Trump and Vance Now Need the Man They Humiliated, Volodymyr Zelenskyy, to Save Their Presidency
WASHINGTON, D.C. — In one of the most striking reversals in modern diplomacy, Donald Trump and Vice President JD Vance now find themselves dependent on the very man they once publicly humiliated: Ukrainian President Volodymyr Zelenskyy. What was once a cruel display of power politics in the Oval Office, berating and shaming a wartime leader for not showing enough “gratitude,” has boomeranged back on Trump. Today, it is Zelenskyy who holds the leverage, and Trump who is cornered.
The Absurd Deal They’re Pushing
Trump and Vance are scrambling for a peace deal with Russia that they can sell to the American public as a foreign policy win, a way to distract from their collapsing presidency marred by economic turmoil, job losses, tariff backlash, corruption scandals, and the looming Epstein files.
But the terms they’ve floated to Zelenskyy border on absurd:
Cede Crimea and the Donbas to Russia permanently.
Block Ukraine from NATO membership forever.
Accept a watered-down “security guarantee” that lacks the binding teeth of NATO’s Article 5.
Zelenskyy has rejected these demands outright, labeling them unconstitutional and a threat to Ukraine’s survival. Giving Putin land is not peace — it’s surrender, and it would only set the stage for future wars.

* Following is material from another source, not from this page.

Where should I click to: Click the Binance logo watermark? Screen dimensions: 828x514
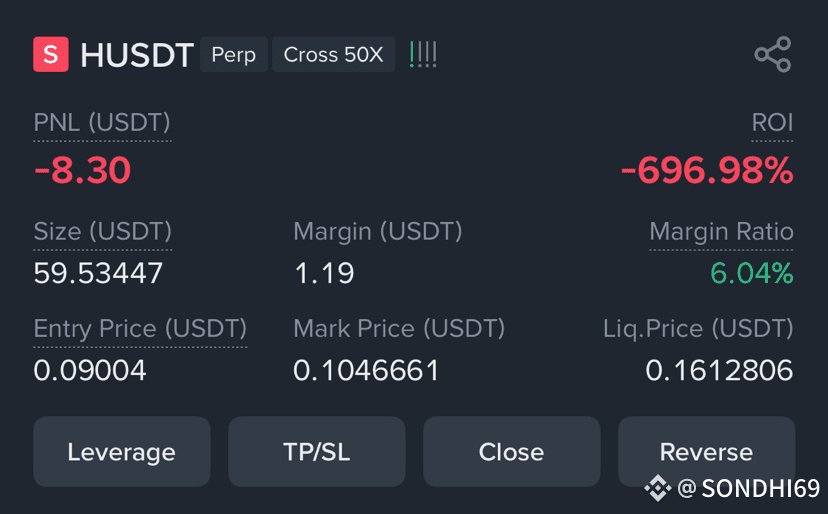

Why Zelenskyy Won’t Be Bullied Again
Back in February, Trump and Vance staged what they thought was a power play, humiliating Zelenskyy in front of cameras for domestic political theater. It backfired spectacularly. Far from isolating him, it rallied sympathy for Zelenskyy and underscored just how small Trump looked on the world stage.
This time, Zelenskyy didn’t walk into the White House alone. He brought with him the political heavyweights of Europe: French President Emmanuel Macron, British Prime Minister Keir Starmer, German Chancellor Friedrich Merz, Italian Premier Giorgia Meloni, Finnish President Alexander Stubb, European Commission President Ursula von der Leyen, and NATO Secretary-General Mark Rutte.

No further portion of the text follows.